Making data democratic

This story originally appeared on the website of the College of Engineering

The National Science Foundation (NSF) awarded a $5.6 million project to a team of researchers led by School of Computing professor Valerio Pascucci, who is also director of the Center for Extreme Data Management in the College of Engineering, to build the critical infrastructure needed to connect large-scale experimental and computational facilities and recruit others to data-driven sciences.

With the pilot project, called the National Science Data Fabric (NSDF), the team will deploy the first infrastructure capable of bridging the gap between massive scientific data sources—including state-of-the-art physics laboratories generating mountains of data—and the computing resources that can process their results, including the Internet2 network connectivity and an extensive range of high-performance computing facilities and commercial cloud resources around the nation.

The figure indicates sites involved in the proposed NSDF pilot testbed including the five main development sites and three Minority Serving Institutions (MSIs) with the computing environments at each campus, the Texas Advanced Computing Center (TACC), and the Massachusetts Green High Performance Computing Center (MGHPCC); data sources include Cornell High Energy Synchrotron Source (CHESS), IceCube facility, and the XENON dark matter experiment. The sites are connected by a high-speed network backbone provided by Internet2 and interoperate with OSG StashCaches and other resources.

“By democratizing data access for large-scale scientific investigations, NSDF will lower the cost of entry for scientists who want to participate in cutting-edge research,” Pascucci said. “Piloting this innovative cyberinfrastructure component will connect a much broader community of researchers with massive data sources that only a selected few can manage today.”

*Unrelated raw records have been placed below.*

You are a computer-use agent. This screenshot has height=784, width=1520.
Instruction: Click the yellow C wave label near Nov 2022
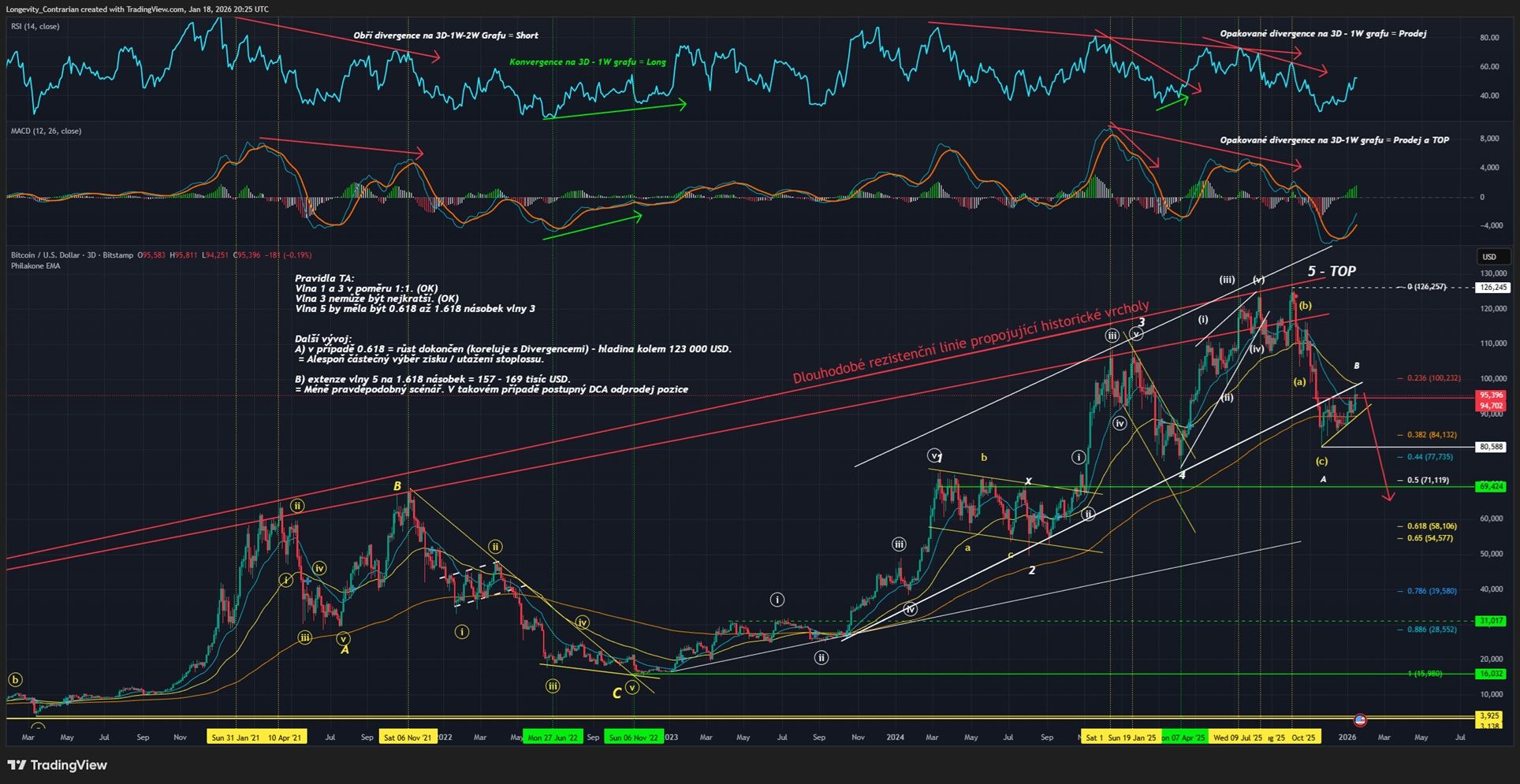pyautogui.click(x=617, y=693)
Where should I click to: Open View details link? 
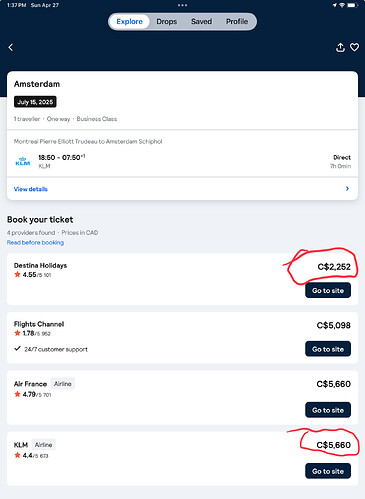point(31,189)
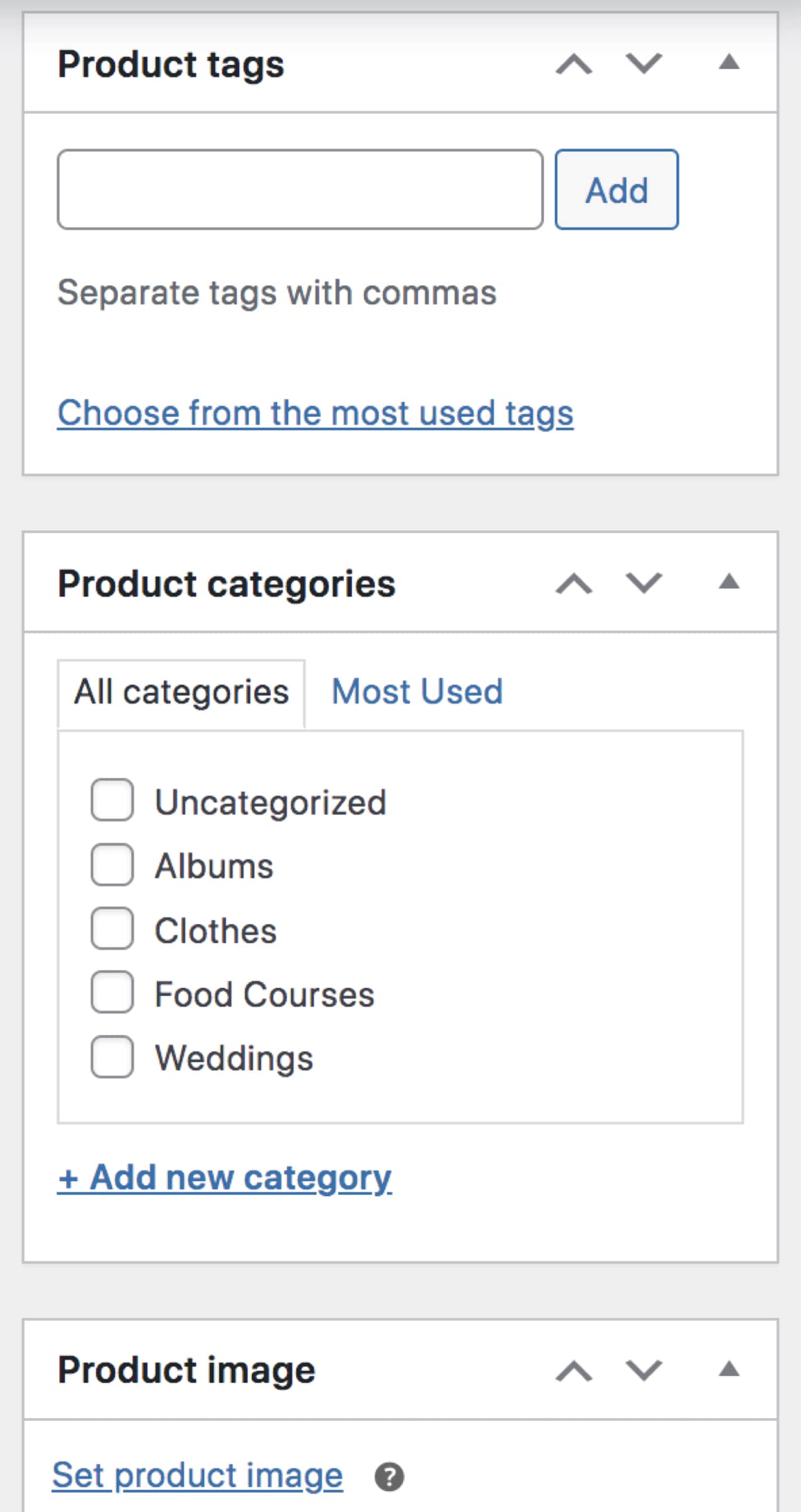Viewport: 801px width, 1512px height.
Task: Move Product tags panel down
Action: point(644,64)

Pascucci says progress toward technological advances that benefit society will require a cyberinfrastructure that enables high-speed access to the data generated by large experimental facilities around the world. He points to several centers generating data that will benefit from the project: the IceCube neutrino detector at the South Pole, the XENONnT dark matter detector in Italy and the Cornell High Energy Synchrotron Source (CHESS).

Students will be able to work with data streamed directly from High Energy Synchrotron Sources, he added. Institutions will be able to innovate education, workforce training and research. Pascucci predicts scientific discovery will accelerate with the infrastructure in place.

Pascucci’s team includes co-principal investigators (PIs): Frank Würthwein, interim director of the San Diego Supercomputer Center; Michela Taufer, professor at the University of Tennessee, Knoxville; Alex Szalay, a professor of physics and astronomy and computer science at the Johns Hopkins University; and John Allison, a professor of materials science and engineering at the University of Michigan at Ann Arbor. The team will partner with NSF-funded efforts such as Fabric and Open Science Grid (OSG), and industry partners including IBM Cloud and Google Cloud.

“The National Science Data Fabric is an effort that aims to transform the end-to-end data management lifecycle with advances in storage and network connections; deployment of scalable tools for data processing, analytics and visualization; and support for security and trustworthiness,” said Würthwein.